+++ MATERIAL TO PROCESS

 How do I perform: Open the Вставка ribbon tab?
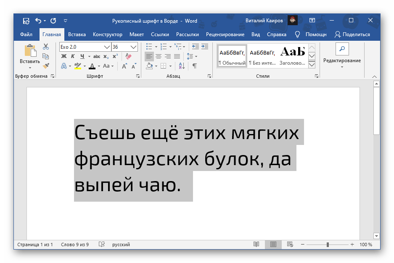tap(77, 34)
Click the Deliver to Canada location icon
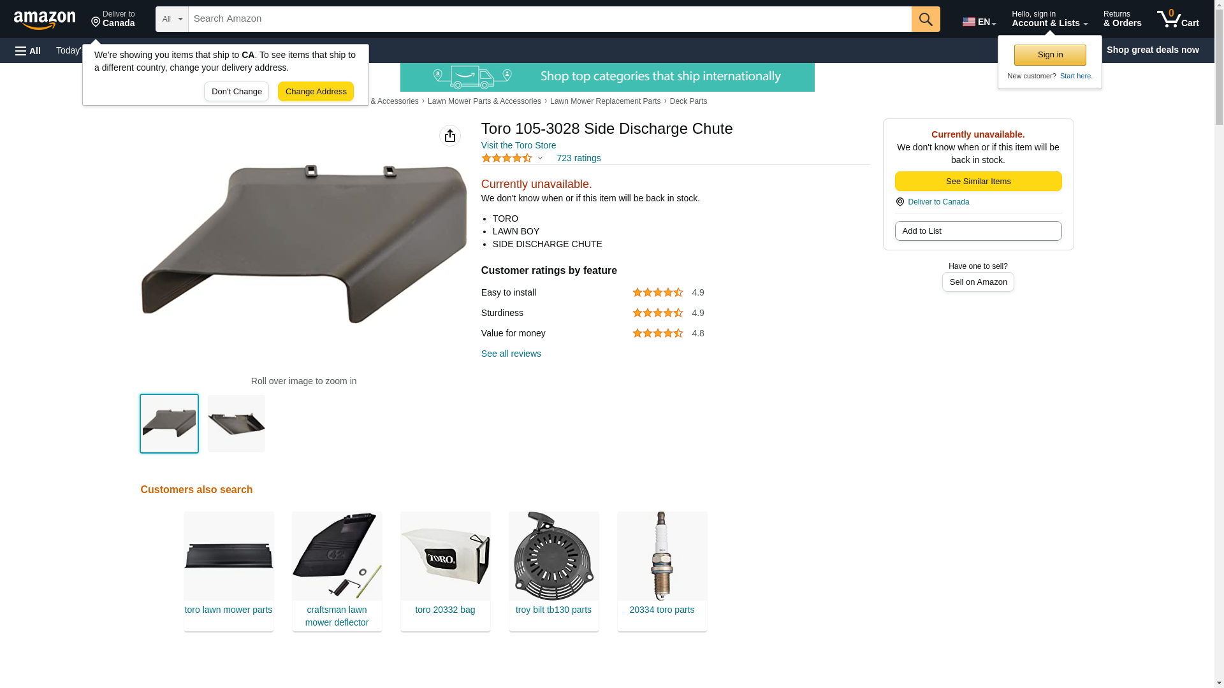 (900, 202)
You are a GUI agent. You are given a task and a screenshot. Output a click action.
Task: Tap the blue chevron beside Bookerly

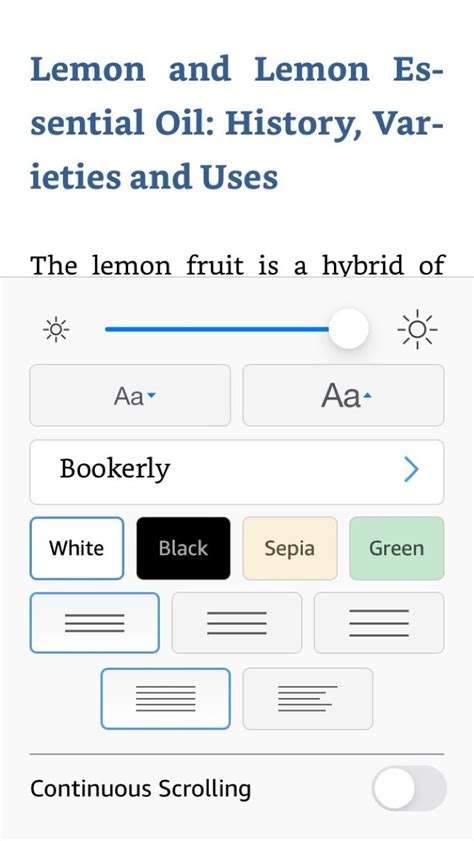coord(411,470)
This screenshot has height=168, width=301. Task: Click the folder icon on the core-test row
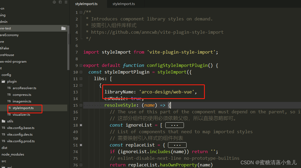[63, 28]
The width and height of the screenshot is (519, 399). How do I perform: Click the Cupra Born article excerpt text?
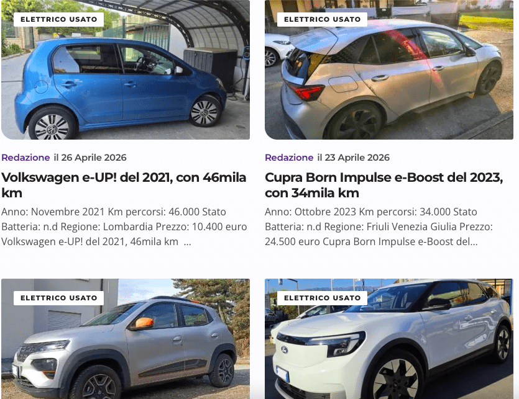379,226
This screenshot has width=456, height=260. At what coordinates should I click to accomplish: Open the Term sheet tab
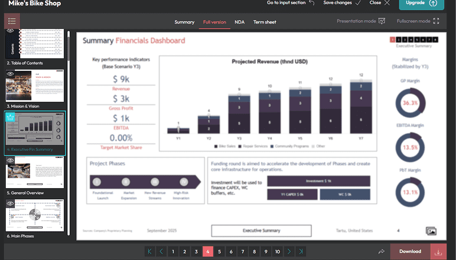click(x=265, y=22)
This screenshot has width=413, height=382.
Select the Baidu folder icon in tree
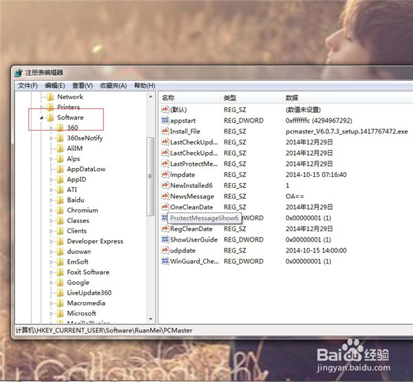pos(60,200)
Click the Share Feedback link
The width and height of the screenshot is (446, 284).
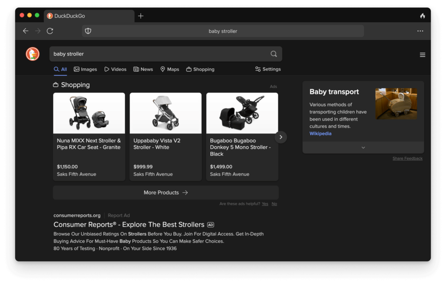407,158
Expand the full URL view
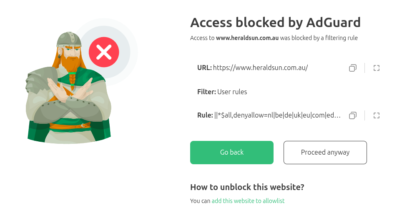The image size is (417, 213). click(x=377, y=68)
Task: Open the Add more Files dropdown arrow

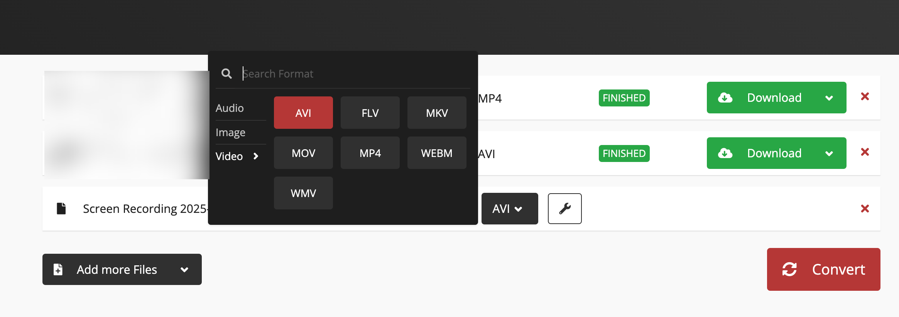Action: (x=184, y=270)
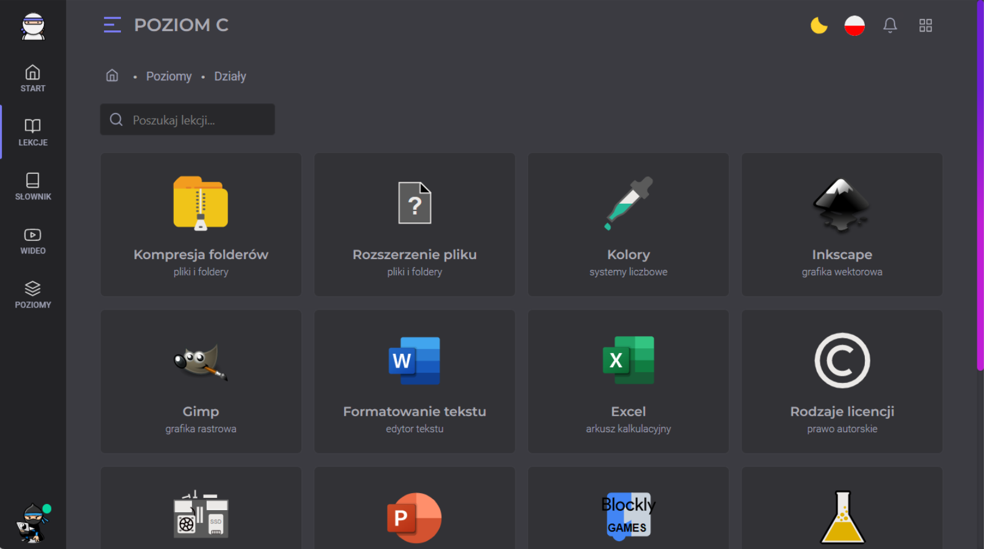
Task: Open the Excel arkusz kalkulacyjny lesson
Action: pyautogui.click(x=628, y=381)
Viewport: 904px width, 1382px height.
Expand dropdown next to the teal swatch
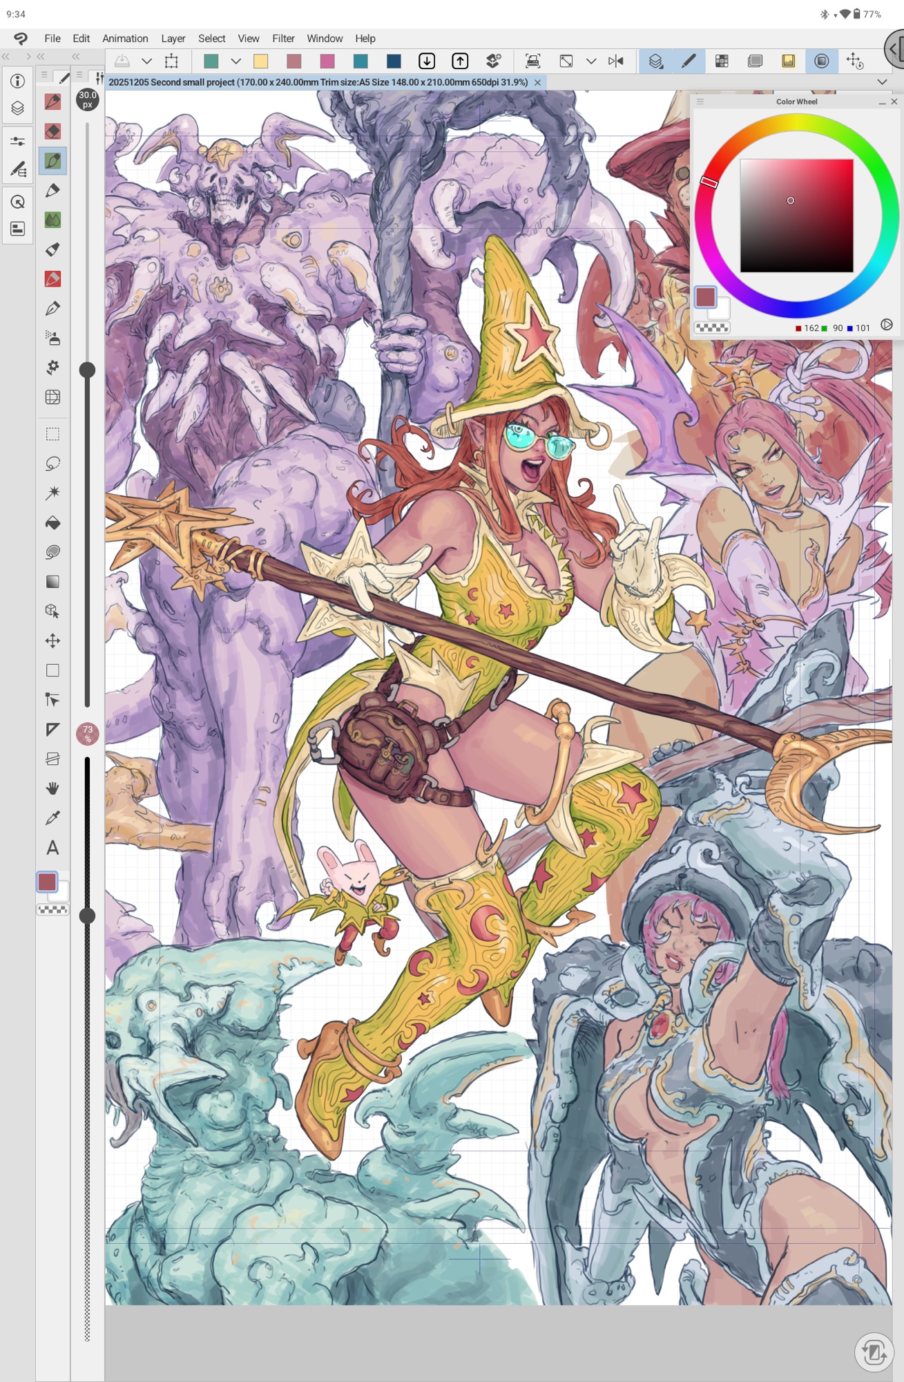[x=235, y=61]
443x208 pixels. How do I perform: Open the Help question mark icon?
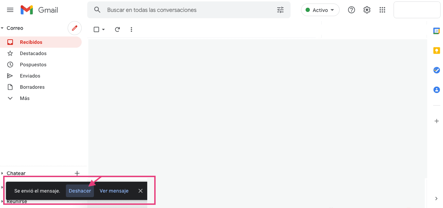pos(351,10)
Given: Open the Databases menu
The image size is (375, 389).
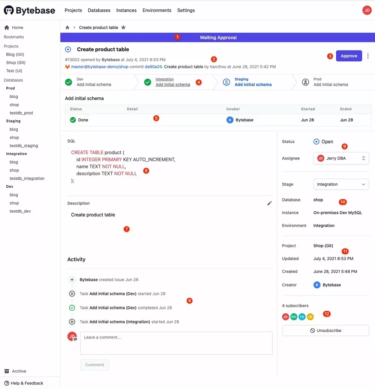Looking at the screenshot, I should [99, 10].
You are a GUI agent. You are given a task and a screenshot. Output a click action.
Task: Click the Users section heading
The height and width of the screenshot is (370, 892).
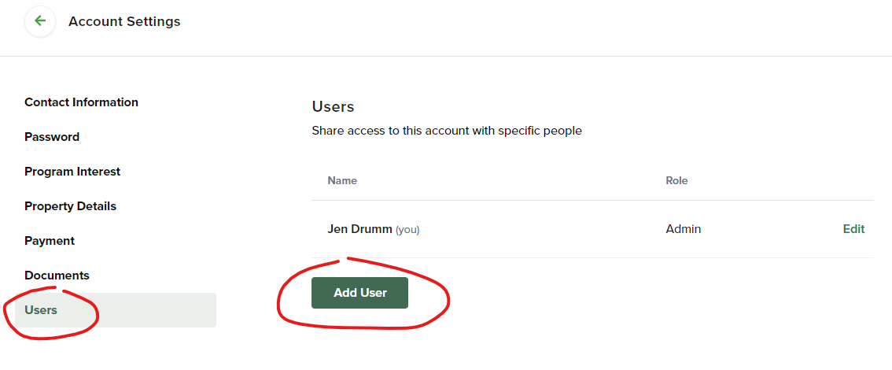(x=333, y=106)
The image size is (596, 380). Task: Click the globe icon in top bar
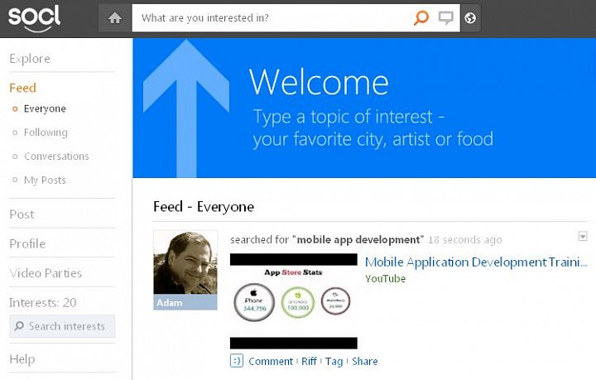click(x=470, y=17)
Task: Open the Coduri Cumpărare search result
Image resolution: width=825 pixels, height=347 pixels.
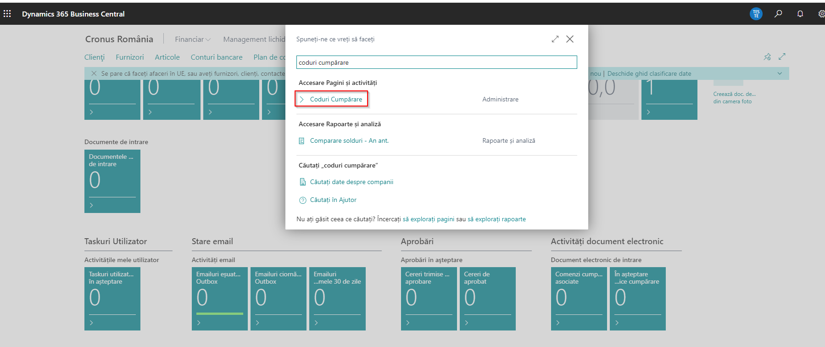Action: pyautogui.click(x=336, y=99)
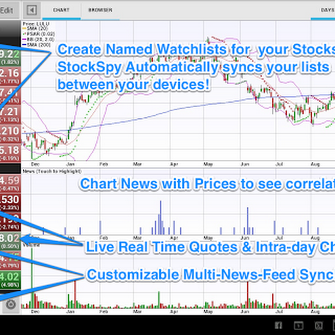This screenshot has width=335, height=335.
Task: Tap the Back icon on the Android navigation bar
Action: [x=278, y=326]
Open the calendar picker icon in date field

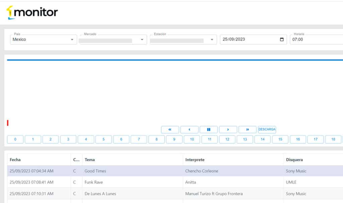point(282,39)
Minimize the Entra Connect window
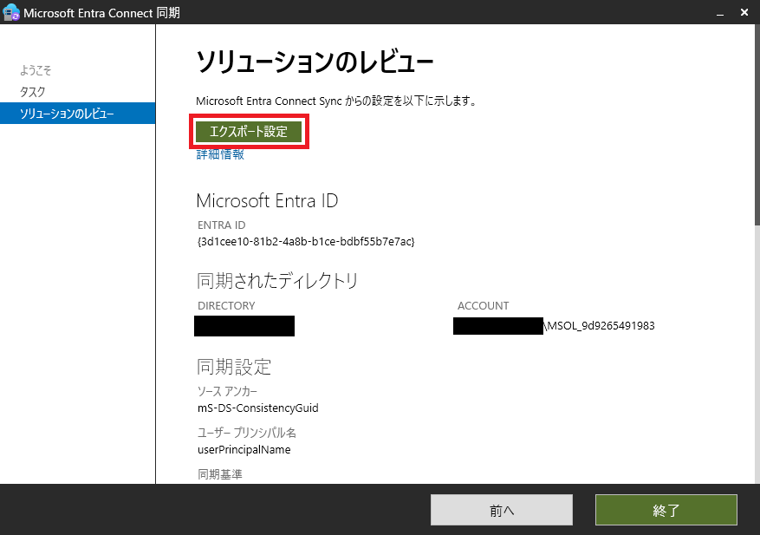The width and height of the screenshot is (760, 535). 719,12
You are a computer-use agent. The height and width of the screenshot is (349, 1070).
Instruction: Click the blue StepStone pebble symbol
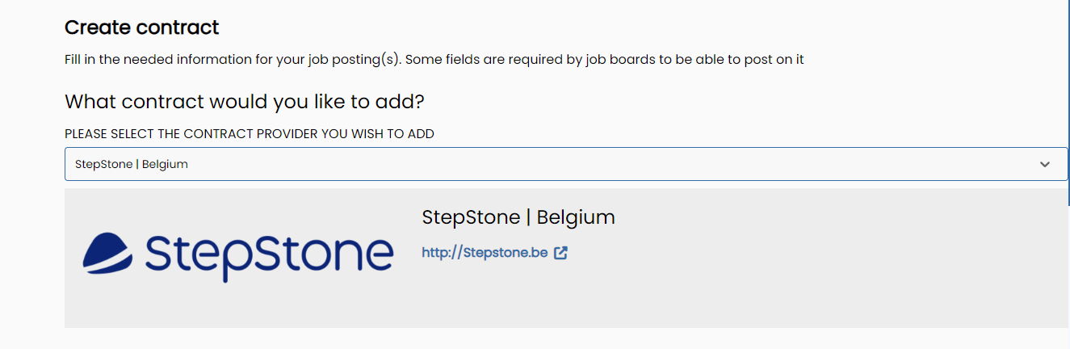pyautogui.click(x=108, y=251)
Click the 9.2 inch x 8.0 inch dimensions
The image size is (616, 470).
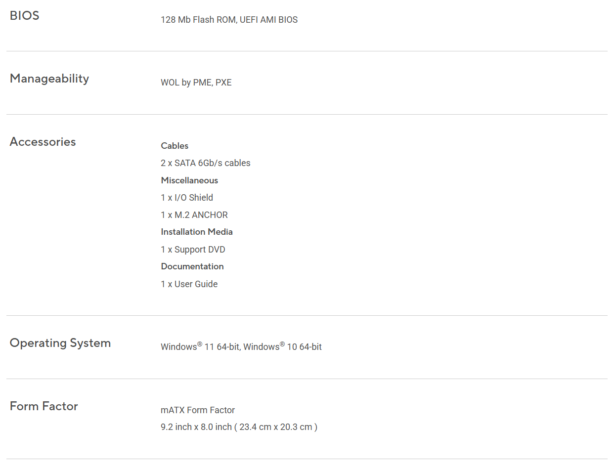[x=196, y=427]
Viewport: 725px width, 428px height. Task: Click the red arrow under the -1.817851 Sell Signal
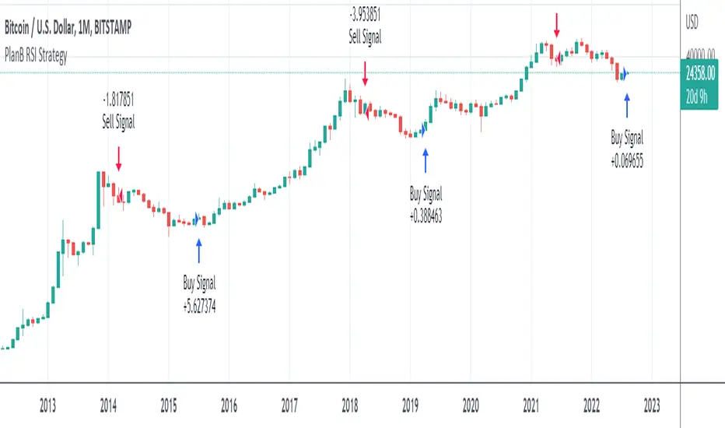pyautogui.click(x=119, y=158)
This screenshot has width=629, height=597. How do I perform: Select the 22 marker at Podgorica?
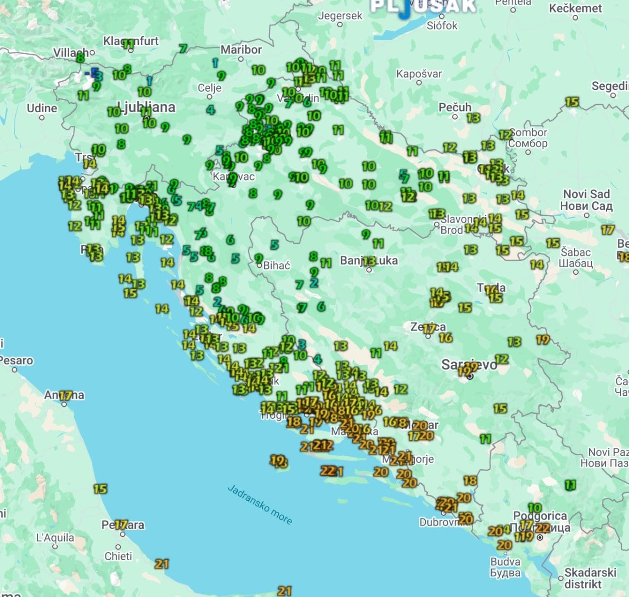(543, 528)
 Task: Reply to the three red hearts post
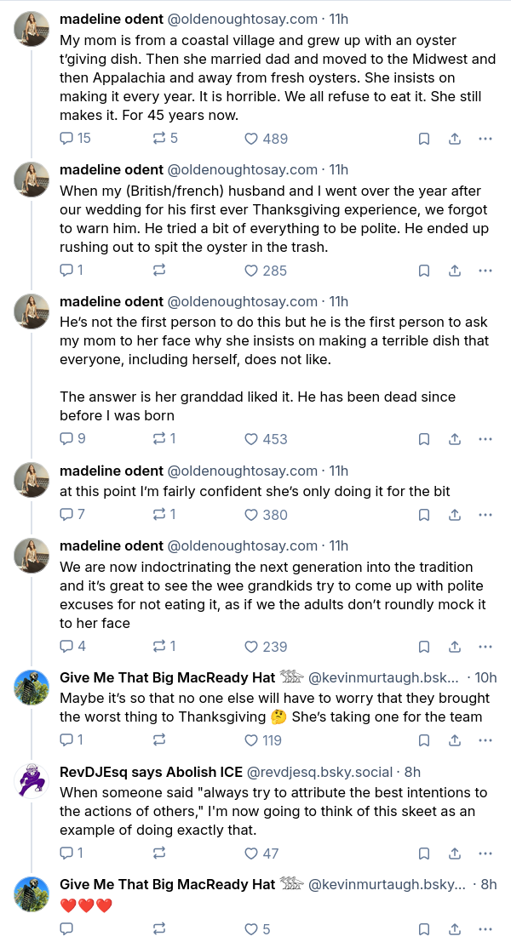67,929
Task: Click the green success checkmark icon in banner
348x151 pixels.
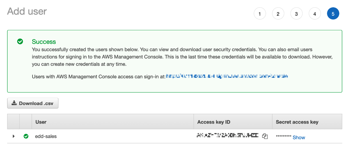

++++++

Each entry should come back exactly as written, with its pictures omitted.

(OUTPUT FOR THIS EXERCISE):
 How do I perform: Open the Вставка ribbon tab?
tap(77, 34)
Click the Deliver to Canada location icon
 (900, 202)
You are a GUI agent. You are given a task and a screenshot. Output a click action.
Task: Tap the blue chevron beside Bookerly

coord(411,470)
This screenshot has height=168, width=301. Task: Click the folder icon on the core-test row
[63, 28]
The width and height of the screenshot is (519, 399). How do I perform: Click the Cupra Born article excerpt text?
379,226
This screenshot has width=456, height=260. At what coordinates should I click to accomplish: Open the Term sheet tab
click(x=265, y=22)
This screenshot has width=413, height=382.
Select the Baidu folder icon in tree
pos(60,200)
Click the Share Feedback link
The width and height of the screenshot is (446, 284).
407,158
Expand the full URL view
The image size is (417, 213). click(x=377, y=68)
Task: Open the Add more Files dropdown arrow

Action: (x=184, y=270)
Task: Open the Excel arkusz kalkulacyjny lesson
Action: pyautogui.click(x=628, y=381)
Viewport: 904px width, 1382px height.
Expand dropdown next to the teal swatch
[x=235, y=61]
443x208 pixels. How do I perform: Open the Help question mark icon?
pos(351,10)
Given: Open the Databases menu
The image size is (375, 389).
Looking at the screenshot, I should [99, 10].
You are a GUI agent. You are given a task and a screenshot. Output a click action.
Task: Click the Users section heading
The height and width of the screenshot is (370, 892).
(x=333, y=106)
The image size is (596, 380). Task: Click the globe icon in top bar
click(x=470, y=17)
Task: Open the Coduri Cumpărare search result
Image resolution: width=825 pixels, height=347 pixels.
Action: pyautogui.click(x=336, y=99)
This screenshot has width=335, height=335.
Task: Tap the Back icon on the Android navigation bar
Action: [x=278, y=326]
Open the calendar picker icon in date field

point(282,39)
Minimize the Entra Connect window
The width and height of the screenshot is (760, 535). 719,12
You are a computer-use agent. The height and width of the screenshot is (349, 1070).
Instruction: Click the blue StepStone pebble symbol
pyautogui.click(x=108, y=251)
Click the 9.2 inch x 8.0 inch dimensions
The image size is (616, 470).
[x=196, y=427]
Viewport: 725px width, 428px height. Task: Click the red arrow under the -1.817851 Sell Signal
pyautogui.click(x=119, y=158)
This screenshot has width=629, height=597. How do I perform: Select the 22 marker at Podgorica?
(543, 528)
 Task: Reply to the three red hearts post
67,929
Task: Click the green success checkmark icon in banner
348x151 pixels.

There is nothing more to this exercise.